Challenges —
A. Answer these from the text on the agonies of war, one line each:
(i) What total casualties does it give for the war?
(ii) What did the young and able-bodied men killed in the war become?
(iii) Which groups did the war provoke to question the very concept of war?
B. Please give the stretch of the war text from "What about those" through "debated throughout Europe." again, renaming "soldiers" as "troops".

Agonies of War
Throughout
history war brings sufferings and devastation to humankind, but the 1st
world war brought more disaster than before because it was the war in which more
lethal weapons were used and more brutal methods were adopted by the rival
countries to make each other defenceless The death of soldiers in the trenches,
scenes of dangling bodies on the barbed wire, and disfigured faces of the
wounded, all these images brought horrified memories of the war. Moreover, the
cost in human and material term was staggering. Total casualties were 22 million
dead and 21 million wounded. The young and able-bodied men, who were the pride
and source of inspiration, were killed in the war. and became the’ lost
generation’ .It shattered European dream of progress and prosperity for coming
generation and provoked intellectuals, thinkers, and artists to question the
very concept of war. They exposed the lies of the official propaganda and the
ulterior motives of the ruling classes and states that exploited the emotions of
patriotism and nationalism to achieve them. The also questioned the claim of
those countries that were fighting for a right cause. Then the question was”
What about those soldiers and their sacrifices who died for a wrong cause?”
These and other such question were discussed and debated throughout Europe.

Data —
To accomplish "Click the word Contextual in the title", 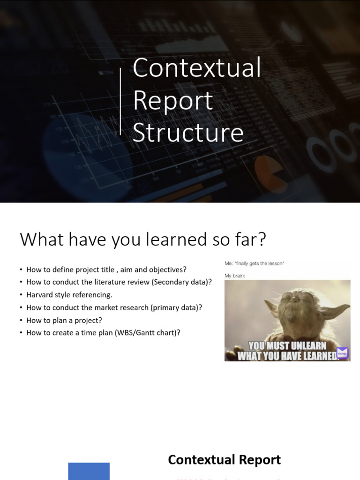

Exercise results —
A.
(i) 22 million dead and 21 million wounded.
(ii) The "lost generation."
(iii) Intellectuals, thinkers, and artists.

B.
What about those troops and their sacrifices who died for a wrong cause?”
These and other such question were discussed and debated throughout Europe.